I admit it, mud in my face, I feel I was only off by about 20 years before all companies become GDPR Compliant. Maybe by then I hope I’ve invented true Cognitive AI to remedy all Citizens Personal Data at Risk, or should I say that Cognitive AI has remedied it.
Let’s undergo a Reality Check, an Architectural check, people power expert availability check, legacy applications and vendors check, potential API exit points in current home grown and purchased applications check, latency to digest all corporate data from legacy, laptops, office, big data, IoT and more into a central repository for remediation and catalog / metadata creation wall time check, time to ingest metadata back to legacy and remediate exposed personal data check, Identify, write, apply, test API’s for Point-Of-Sale operations to communicate and allow co-existence of non-encrypted and encrypted data to communicate and work together in the same eco-systems check, ability to decrypt as little data as possible for Analytics, accomplish what’s needed for marketing, pharma and medical studies, predictive analytics and then re-encrypt personal data check, let alone all the other aspects of GDPR from consent, Right of Erasure and, the infamous, Indirect Identifiers (this will in itself take months), check.
With five years of design and construction behind BigDataRevealed, it is capable of discovering and protecting personal data found in a company’s environment, and also addressing many other aspects of GDPR. However, it’s everything else architecturally around GDPR and your ECO-System that may take years to complete before GDPR compliancy can co-existent with your data environment and allow your company to function normally and remain truly GDPR Compliant.

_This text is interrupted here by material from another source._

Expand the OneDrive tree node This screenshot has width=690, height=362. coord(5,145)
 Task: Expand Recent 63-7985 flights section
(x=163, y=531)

I feel the best the EU GDPR Commission can do in a court of law is to argue if a company has performed a valid and or solid DPIA and if it is making strides towards GDPR Compliancy. If I were to testify in court, I would suggest, that for any company with large volumes of customer data housed in old legacy systems with a mix of new big data applications, that a period less than 2-5 years would be unrealistic to become GDPR compliant, even with the best of technologies that support the GDPR effort. Hence only companies that are blatantly disregarding GDPR requirements, or intentionally violating GDPR regulations for financial gain, should be fined.
Yes, all this coming from a person that has spent millions of dollars to build and bring to market a complete GDPR solution with over 200 API’s that can seriously assist most any GDPR compliancy project. Without technology, only brute force using very many technologists over an extended period of time will make it be possible to become GDPR compliant.
By utilizing varying API’s from BigDataRevealed or other technologies, companies can quickly begin to encrypt and protect most of the personal data at rest in their environment and control streaming data from IoT, social media and third party feeds. APIs from BigDataRevealed will also support the use of encrypted data by Point of Sale applications even from older legacy applications.
In all seriousness, expecting a large company with high volumes of disparate data and a mix of operating systems and databases to become GDPR compliant in just a few years is like asking me at 60 with asthma to run a 26 mile marathon. Convincing a Judge or Jury that it is reasonable to accomplish such a task of achieving complete GDPR Compliance in less than 3-4 years may not be something the EU GDPR Commission will be able to do.
It’s said 50% of American companies need to be GDPR compliant, that’s 15 million plus the EU Companies and the rest of the worlds companies. According to LinkedIn there are 123,778
people with GDPR in their profiles, and 5,202 in their Titles.
BigDataRevealed in this case of the shortage of GDPR Experts can now become the equivalent of the Drone for GDPR Projects fulfilling the needs and Gaps for the shortage of GDPR Experts especially with a solid overall Architecture and project plan and use of BigDataRevealed’s 200 GDPR Specific API’s and at least pick up some of this gaping gap.